Libye: 15 morts dont 3 enfants dans un raid de l'Otan

Par La rédaction

SORMAN (Libye) (AFP) - (AFP)

Le régime libyen a affirmé que 15 personnes, dont trois enfants, étaient mortes lundi dans un nouveau raid de l'Otan qui a visé une résidence d'un vieux compagnon de route du leader Mouammar Kadhafi à Sorman, à 70 km à l'ouest de Tripoli.

Un journaliste de l'AFP, emmené sur place avec d'autres correspondants de la presse internationale, a constaté que plusieurs bâtiments avaient été détruits.

Selon un responsable du régime, la résidence a été "touchée par huit missiles" par un raid aérien mené vers 04H00 du matin (02H00 GMT).

Le porte-parole du régime, Moussa Ibrahim, présent sur les lieux, a affirmé que le raid avait "fait 15 morts dont trois enfants", dénonçant "un acte terroriste et lâche, qui ne peut être justifié".

Les journalistes présents sur place n'ont pas vu de corps, seulement une tête décapitée qui a été retirée des décombres.

La résidence appartient à Khouildi Hemidi, qui faisait partie du conseil de commandement de la révolution de 1969.

Selon M. Ibrahim, la plupart de victimes appartiennent à la famille Hemidi et deux de ses petits-enfants figurent parmi les enfants tués.Parmi les morts se trouvent également des membres de deux familles habitant à côté de la résidence.
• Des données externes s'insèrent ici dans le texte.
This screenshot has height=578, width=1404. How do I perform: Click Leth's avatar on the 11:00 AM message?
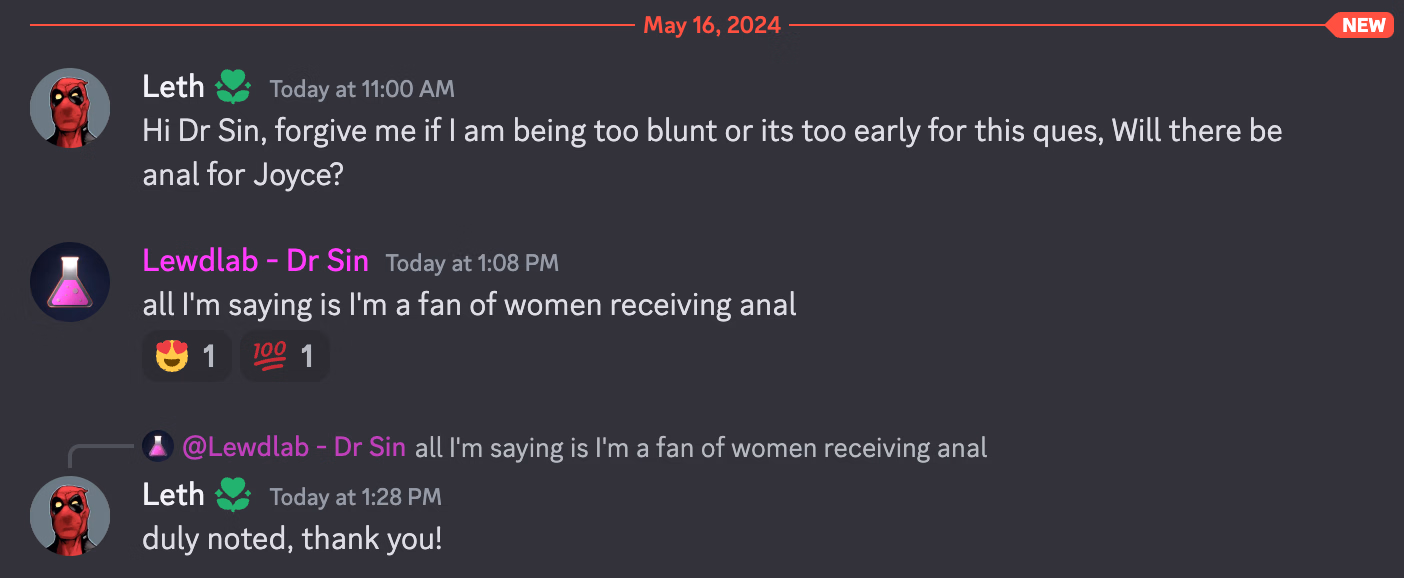[x=70, y=107]
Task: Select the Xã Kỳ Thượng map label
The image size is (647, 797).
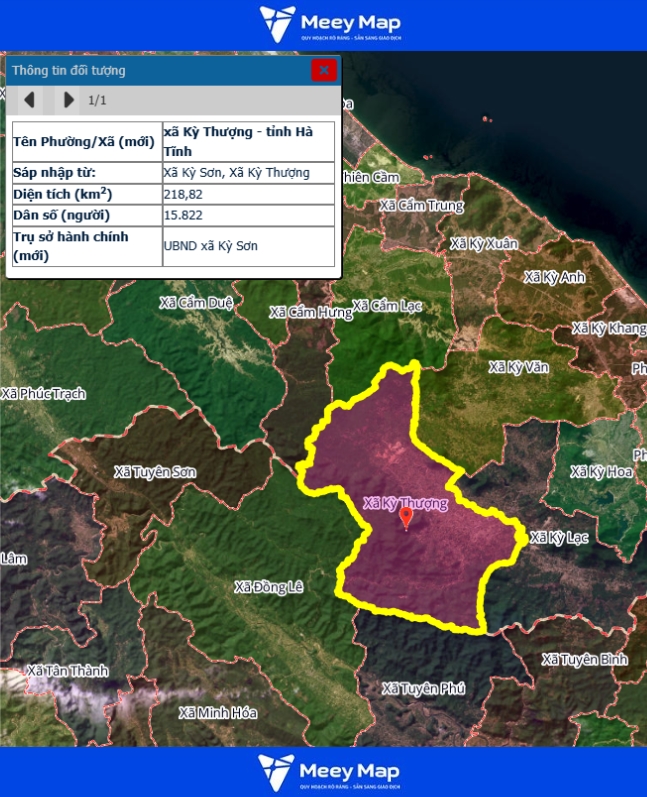Action: coord(405,503)
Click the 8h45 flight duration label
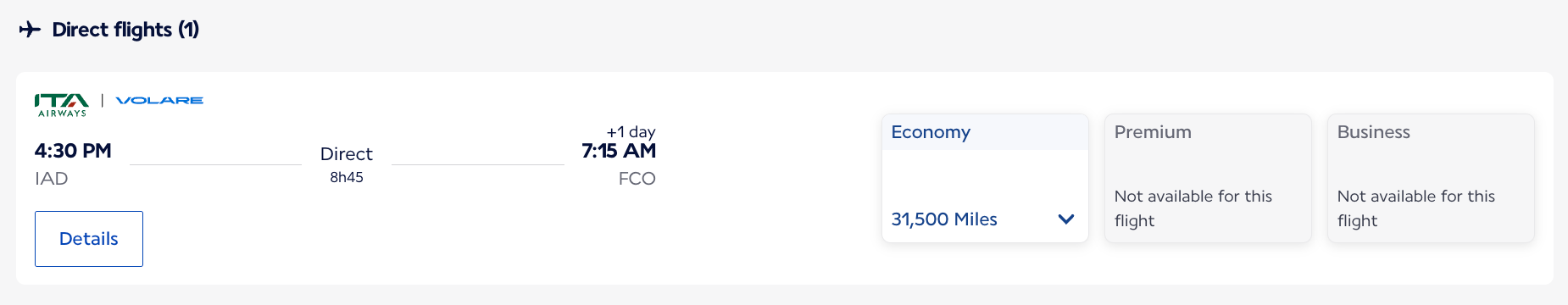This screenshot has width=1568, height=305. [x=347, y=177]
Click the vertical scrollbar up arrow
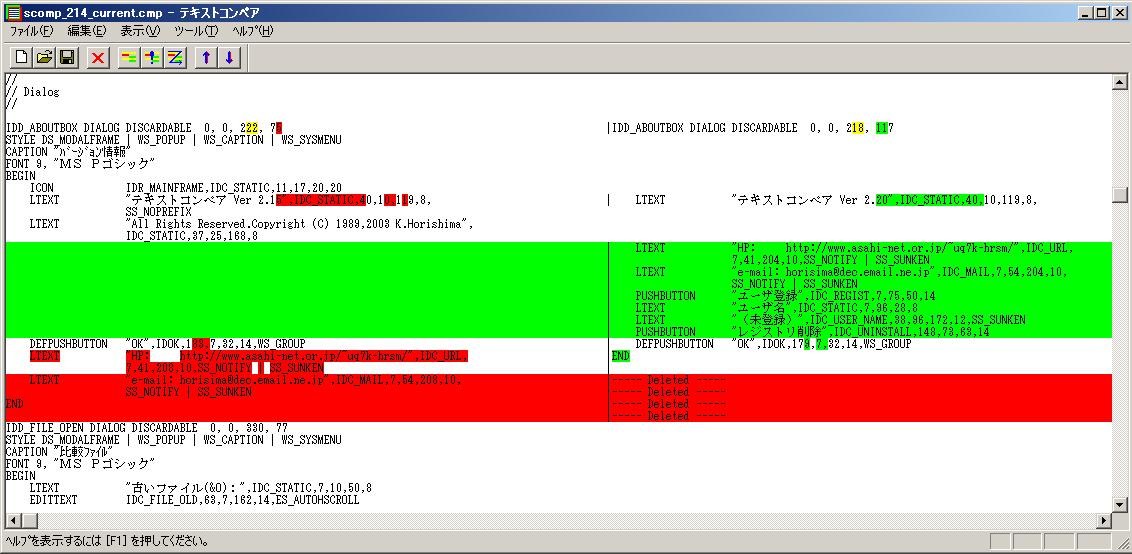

Khouildi Hemidi s'en est sorti sain et sauf: il se trouvait au moment du raid dans un bâtiment qui n'a été que partiellement endommagé.

Sa résidence, immense, s'étend sur plusieurs hectares, avec une ferme et des animaux (gazelles, paons, autruches...) dont certains ont été blessés ou tués.

En milieu de journée, les secours s'activaient à chercher d'éventuelles autres victimes sous les décombres.

A 10H30 GMT, l'Otan n'avait pas réagi aux accusations du régime.

Dimanche, elle a reconnu avoir tué par erreur des civils lors d'une frappe nocturne à Tripoli, dans laquelle neuf personnes dont cinq membres d'une même famille ont péri selon le régime qui a accusé l'Alliance atlantique de commettre des "barbaries".

Et samedi, elle avait déjà dû admettre avoir accidentellement frappé une colonne de véhicules rebelles dans la région de Brega (est) le 16 juin.D'autres incidents du même type étaient déjà survenus dans le passé.